*Directions:*
Copy the lines starting at the one containing "This screenshot has height=575, width=600." and ending at the one containing "Looking at the screenshot, I should 56,295.", swapping "checkbox" for "toggle" and leaving everything else unchanged. Leave the pictures out of your answer.

*Materials provided:*
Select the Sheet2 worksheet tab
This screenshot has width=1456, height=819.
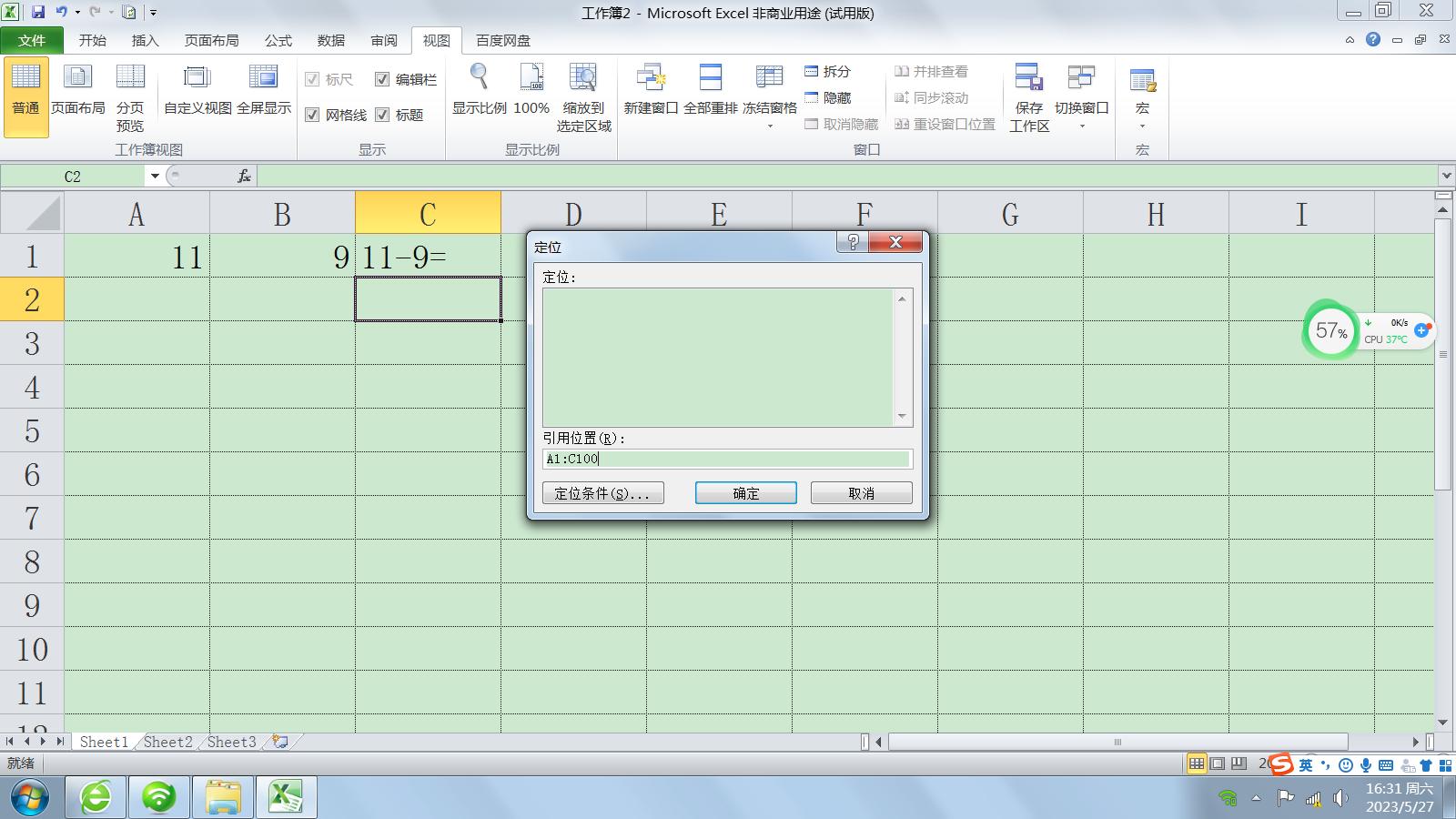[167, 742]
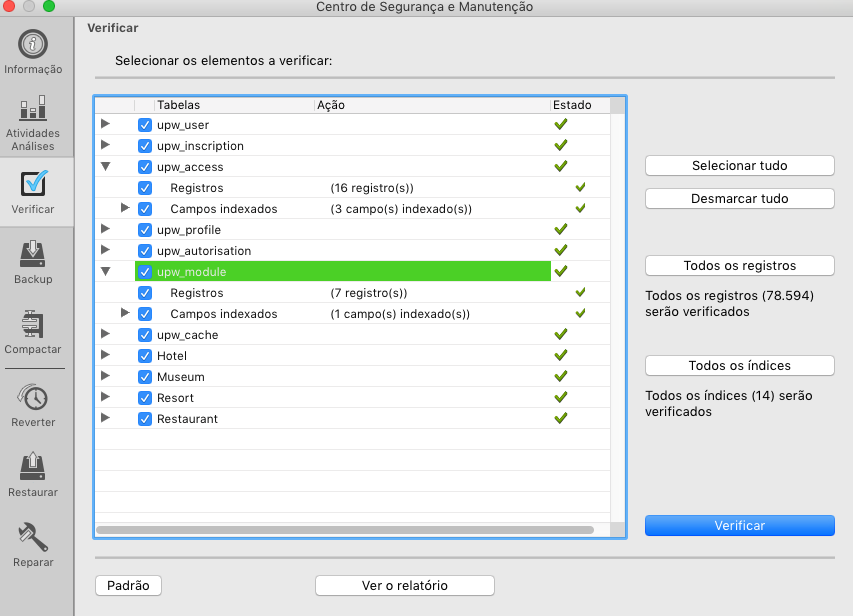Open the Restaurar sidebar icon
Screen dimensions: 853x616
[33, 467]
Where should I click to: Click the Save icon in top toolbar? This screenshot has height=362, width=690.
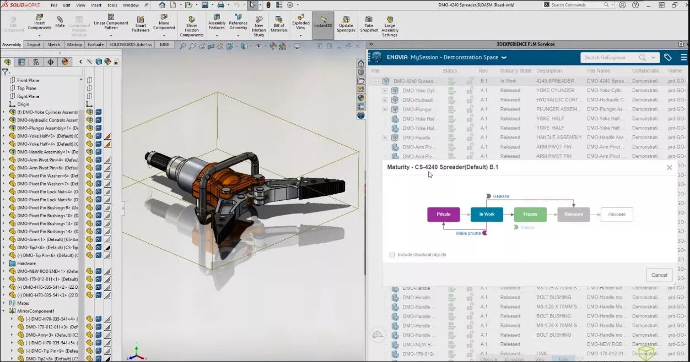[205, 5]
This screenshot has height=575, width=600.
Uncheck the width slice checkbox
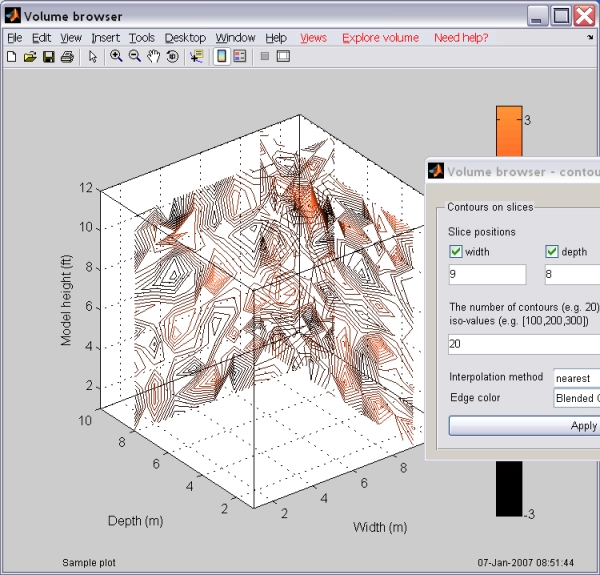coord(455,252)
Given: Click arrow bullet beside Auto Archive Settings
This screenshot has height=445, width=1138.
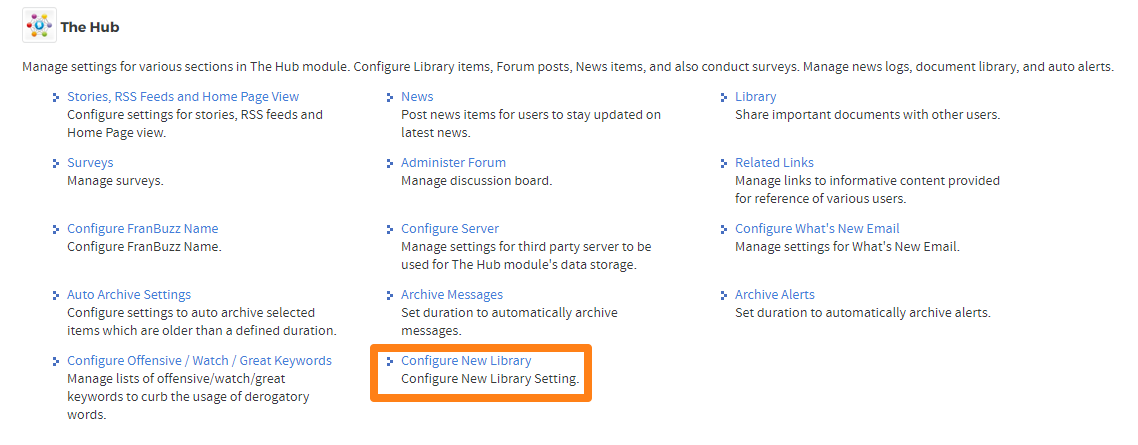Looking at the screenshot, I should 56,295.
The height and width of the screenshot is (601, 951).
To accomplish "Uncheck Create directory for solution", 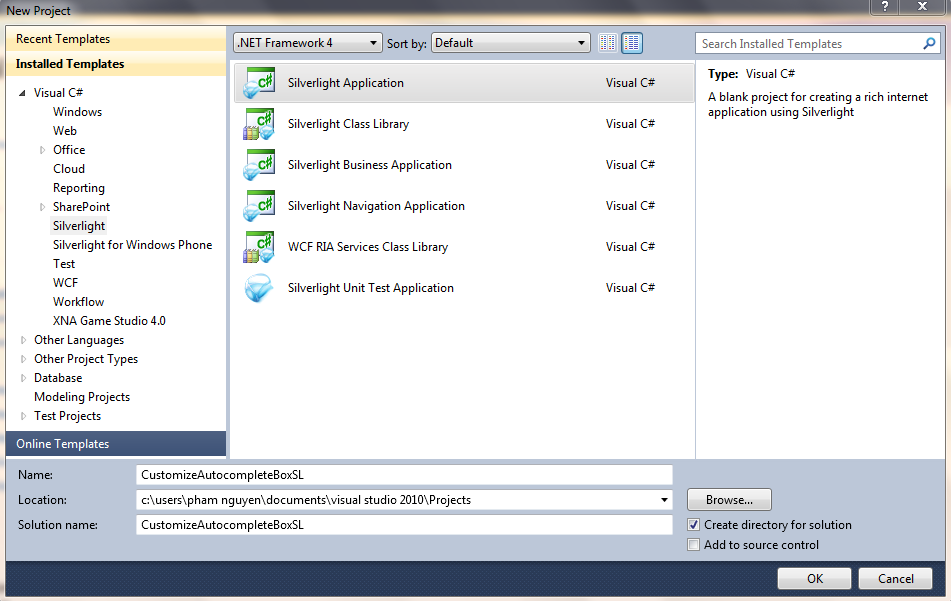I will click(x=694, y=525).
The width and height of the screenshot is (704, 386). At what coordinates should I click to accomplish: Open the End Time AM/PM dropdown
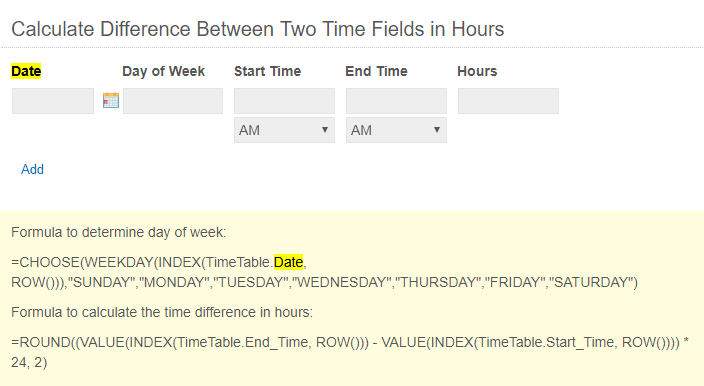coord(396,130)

*Full answer:*
This screenshot has height=575, width=600.
Uncheck the width slice toggle
coord(455,252)
Given: Click arrow bullet beside Auto Archive Settings
This screenshot has height=445, width=1138.
Looking at the screenshot, I should 56,295.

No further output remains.